- [Page text]:

****

Florida's agriculture commissioner said Monday that the path of Hurricane Irma "could not have been more lethal" to the state's farmers and that the scope of damage to the state's fruits and vegetables is unprecedented.
Commissioner Adam Putnam, along with U.S. Agriculture Secretary Sonny Perdue, flew over hundreds of miles of Florida farmland to view the damage. Rural communities and farmland were in the path of the devastating storm from south to north.
Putnam said the citrus crop in southwest Florida is particularly devastated. The scope of the damage is more evident this week because the dropped fruit is starting to turn from green to orange, leaving piles of ruined juice oranges in the groves. He added that some groves are still underwater, which will likely kill the trees.
"There are a number of old timers who have seen a lot of freezes and fires and floods, and the consensus of the growers is that this is the state's most significant crop loss ever," said Putnam.
Florida is the nation's largest juice producer. The citrus industry was already battling a deadly disease when Irma hit. Some citrus producers in Southwest Florida say they've lost 80-90 percent of their crop, while producers elsewhere say 40 percent was ruined by the storm.
Other crops were also destroyed. Lisa Lochridge, a spokeswoman for the Florida Fruit and Vegetable Association, said last week that reports indicate a 50 percent to 70 percent crop loss in South Florida.
Florida is a key source of fresh fruits and vegetables for the nation in the winter.
Putnam said that most growers who had anticipated getting vegetables on the table for November are probably in trouble.
"They'll miss their Thanksgiving market," he said.
Among the hardest hit crops: avocadoes and ornamental plants in Miami-Dade County, along with field crops such as eggplants, tomatoes and bell peppers.
In addition to farmers, people who pick crops, drive produce trucks and process the crops will all feel the downturn.
"This is a major calamity," said Putnam.
Agriculture, fishing and horticulture contribute $150 billion dollars to the state's economy.

****

- [Data listing]:

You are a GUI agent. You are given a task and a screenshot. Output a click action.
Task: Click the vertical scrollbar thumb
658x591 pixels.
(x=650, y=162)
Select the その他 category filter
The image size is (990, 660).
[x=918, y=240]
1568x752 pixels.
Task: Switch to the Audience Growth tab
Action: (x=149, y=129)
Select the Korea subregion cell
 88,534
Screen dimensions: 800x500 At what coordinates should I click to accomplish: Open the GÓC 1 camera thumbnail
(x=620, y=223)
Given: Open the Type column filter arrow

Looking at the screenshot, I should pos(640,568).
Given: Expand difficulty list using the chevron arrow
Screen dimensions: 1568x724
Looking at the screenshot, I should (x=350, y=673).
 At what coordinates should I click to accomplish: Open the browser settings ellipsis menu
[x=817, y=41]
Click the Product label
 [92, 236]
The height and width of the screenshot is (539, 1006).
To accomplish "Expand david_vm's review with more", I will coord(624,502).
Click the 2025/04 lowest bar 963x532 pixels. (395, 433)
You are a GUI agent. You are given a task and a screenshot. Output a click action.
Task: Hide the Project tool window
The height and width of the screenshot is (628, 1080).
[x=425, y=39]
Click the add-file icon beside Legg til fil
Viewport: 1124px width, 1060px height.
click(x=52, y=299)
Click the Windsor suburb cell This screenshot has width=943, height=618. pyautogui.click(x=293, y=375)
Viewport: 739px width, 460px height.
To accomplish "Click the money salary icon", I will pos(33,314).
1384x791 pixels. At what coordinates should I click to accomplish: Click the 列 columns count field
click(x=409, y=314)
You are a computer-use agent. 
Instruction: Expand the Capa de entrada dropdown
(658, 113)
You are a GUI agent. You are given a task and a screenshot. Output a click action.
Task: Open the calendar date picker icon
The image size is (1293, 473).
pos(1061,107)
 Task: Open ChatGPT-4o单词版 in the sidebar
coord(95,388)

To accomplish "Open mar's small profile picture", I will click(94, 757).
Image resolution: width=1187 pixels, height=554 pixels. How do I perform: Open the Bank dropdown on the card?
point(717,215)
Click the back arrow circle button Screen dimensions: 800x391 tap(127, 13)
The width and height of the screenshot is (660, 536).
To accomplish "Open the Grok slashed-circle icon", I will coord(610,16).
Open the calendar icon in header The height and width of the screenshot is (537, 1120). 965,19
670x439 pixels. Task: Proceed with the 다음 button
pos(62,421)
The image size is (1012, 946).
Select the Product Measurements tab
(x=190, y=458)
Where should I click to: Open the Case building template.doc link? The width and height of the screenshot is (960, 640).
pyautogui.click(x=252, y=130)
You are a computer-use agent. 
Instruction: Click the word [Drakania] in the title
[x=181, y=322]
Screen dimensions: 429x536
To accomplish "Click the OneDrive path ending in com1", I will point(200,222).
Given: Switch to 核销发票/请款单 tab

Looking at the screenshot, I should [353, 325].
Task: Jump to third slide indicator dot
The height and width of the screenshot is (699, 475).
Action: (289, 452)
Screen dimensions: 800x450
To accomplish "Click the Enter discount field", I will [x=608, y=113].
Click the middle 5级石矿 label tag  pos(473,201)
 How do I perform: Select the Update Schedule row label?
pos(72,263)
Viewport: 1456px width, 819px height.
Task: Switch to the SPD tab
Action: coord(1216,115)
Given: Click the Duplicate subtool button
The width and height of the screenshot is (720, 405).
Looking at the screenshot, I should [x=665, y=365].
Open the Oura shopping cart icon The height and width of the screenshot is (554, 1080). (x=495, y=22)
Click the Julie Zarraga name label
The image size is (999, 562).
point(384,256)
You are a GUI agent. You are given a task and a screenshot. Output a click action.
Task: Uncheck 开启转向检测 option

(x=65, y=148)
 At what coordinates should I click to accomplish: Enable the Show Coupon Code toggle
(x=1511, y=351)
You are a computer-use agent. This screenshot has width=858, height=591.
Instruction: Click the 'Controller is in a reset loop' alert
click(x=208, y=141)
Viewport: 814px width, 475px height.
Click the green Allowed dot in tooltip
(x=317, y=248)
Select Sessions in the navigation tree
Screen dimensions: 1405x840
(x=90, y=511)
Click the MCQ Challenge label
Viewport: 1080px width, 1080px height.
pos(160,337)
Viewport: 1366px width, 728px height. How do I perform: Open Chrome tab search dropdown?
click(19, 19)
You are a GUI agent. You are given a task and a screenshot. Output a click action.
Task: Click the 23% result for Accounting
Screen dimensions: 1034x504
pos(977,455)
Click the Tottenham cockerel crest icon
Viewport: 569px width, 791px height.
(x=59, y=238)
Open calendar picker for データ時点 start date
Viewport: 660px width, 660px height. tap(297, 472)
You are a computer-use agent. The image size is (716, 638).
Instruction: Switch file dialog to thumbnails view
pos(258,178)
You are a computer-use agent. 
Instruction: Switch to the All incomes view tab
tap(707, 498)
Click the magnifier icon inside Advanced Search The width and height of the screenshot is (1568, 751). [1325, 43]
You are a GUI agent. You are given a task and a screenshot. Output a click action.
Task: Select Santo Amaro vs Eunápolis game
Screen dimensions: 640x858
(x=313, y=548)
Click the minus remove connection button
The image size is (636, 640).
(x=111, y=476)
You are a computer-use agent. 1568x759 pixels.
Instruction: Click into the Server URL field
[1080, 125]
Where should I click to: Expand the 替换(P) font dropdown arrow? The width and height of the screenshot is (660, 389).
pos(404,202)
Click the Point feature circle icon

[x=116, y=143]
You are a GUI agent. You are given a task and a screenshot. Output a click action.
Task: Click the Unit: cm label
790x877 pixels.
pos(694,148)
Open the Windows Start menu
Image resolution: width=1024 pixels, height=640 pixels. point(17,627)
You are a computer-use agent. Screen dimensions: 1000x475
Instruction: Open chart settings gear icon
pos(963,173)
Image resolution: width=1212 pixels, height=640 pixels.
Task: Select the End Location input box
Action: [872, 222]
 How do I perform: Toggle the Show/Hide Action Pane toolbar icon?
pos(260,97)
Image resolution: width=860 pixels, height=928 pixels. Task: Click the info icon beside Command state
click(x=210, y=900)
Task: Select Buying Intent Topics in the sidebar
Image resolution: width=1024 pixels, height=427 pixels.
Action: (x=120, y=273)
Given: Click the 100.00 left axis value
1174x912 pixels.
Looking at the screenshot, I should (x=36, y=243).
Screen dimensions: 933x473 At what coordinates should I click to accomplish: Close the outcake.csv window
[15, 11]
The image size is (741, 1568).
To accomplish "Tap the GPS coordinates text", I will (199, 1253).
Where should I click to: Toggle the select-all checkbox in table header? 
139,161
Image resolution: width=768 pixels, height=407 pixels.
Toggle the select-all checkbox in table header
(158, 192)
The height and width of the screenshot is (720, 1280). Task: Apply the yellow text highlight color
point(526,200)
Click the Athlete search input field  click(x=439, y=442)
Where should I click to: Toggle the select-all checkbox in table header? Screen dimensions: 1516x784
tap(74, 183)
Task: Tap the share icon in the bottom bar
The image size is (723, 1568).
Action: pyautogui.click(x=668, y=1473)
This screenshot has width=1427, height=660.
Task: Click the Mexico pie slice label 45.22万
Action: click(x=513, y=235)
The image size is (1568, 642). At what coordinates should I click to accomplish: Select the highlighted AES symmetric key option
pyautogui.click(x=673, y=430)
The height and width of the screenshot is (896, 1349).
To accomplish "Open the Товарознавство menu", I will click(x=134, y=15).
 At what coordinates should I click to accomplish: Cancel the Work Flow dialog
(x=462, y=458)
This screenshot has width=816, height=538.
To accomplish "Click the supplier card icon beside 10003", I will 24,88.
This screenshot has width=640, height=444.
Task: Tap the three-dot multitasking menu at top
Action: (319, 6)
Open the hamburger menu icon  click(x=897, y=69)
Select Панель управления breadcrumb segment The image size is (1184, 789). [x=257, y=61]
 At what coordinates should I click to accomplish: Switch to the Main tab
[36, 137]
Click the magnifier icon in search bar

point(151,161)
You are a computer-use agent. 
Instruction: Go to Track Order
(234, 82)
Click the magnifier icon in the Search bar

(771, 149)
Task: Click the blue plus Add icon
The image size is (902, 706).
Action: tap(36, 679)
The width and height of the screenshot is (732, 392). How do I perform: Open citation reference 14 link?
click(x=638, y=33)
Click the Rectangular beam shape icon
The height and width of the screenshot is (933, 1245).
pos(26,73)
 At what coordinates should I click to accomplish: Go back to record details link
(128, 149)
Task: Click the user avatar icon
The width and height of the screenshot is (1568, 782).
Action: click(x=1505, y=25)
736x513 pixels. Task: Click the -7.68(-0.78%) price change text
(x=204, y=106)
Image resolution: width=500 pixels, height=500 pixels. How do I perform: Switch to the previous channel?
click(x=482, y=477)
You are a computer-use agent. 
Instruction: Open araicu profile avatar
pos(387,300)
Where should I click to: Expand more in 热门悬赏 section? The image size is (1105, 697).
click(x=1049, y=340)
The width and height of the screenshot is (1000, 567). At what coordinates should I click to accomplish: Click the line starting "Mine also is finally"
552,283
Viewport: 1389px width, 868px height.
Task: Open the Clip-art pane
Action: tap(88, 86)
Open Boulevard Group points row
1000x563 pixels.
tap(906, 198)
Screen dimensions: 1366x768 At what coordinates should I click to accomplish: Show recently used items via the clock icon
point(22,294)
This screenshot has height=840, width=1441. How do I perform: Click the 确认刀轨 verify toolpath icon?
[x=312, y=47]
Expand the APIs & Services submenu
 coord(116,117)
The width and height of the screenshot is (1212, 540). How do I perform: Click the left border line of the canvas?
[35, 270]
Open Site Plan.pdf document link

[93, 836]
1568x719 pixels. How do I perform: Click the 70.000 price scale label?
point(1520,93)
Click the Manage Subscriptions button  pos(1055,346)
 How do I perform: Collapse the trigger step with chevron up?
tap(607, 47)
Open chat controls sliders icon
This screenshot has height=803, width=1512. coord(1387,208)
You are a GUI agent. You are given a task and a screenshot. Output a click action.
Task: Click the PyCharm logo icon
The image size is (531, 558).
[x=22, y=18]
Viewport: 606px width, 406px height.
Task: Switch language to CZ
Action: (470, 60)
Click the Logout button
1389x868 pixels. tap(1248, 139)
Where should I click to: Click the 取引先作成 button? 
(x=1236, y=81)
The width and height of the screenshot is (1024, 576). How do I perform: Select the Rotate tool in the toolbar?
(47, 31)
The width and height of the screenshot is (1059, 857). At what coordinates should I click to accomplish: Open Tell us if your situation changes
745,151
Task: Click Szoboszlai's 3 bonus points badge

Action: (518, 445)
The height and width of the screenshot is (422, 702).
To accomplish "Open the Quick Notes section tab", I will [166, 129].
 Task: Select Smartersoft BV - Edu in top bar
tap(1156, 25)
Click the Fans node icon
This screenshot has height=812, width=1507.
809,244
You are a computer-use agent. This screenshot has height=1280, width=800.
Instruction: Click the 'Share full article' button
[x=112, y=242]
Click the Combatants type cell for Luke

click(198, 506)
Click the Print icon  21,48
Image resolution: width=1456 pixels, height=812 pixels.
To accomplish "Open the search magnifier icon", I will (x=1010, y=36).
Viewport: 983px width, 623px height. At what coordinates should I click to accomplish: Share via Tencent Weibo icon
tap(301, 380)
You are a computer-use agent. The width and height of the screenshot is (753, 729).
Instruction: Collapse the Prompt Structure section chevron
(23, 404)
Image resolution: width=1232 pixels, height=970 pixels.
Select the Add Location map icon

****

- [Work to complete]:
**a.** In the article on Hurricane Irma's damage to Florida farms, who flew over the farmland with Commissioner Adam Putnam?
**b.** Repeat the Hurricane Irma article word for word, between "Commissioner Adam Putnam, along" and "kill the trees.", inclusive.

- [Your responses]:
**a.** U.S. Agriculture Secretary Sonny Perdue.

**b.**
Commissioner Adam Putnam, along with U.S. Agriculture Secretary Sonny Perdue, flew over hundreds of miles of Florida farmland to view the damage. Rural communities and farmland were in the path of the devastating storm from south to north.
Putnam said the citrus crop in southwest Florida is particularly devastated. The scope of the damage is more evident this week because the dropped fruit is starting to turn from green to orange, leaving piles of ruined juice oranges in the groves. He added that some groves are still underwater, which will likely kill the trees.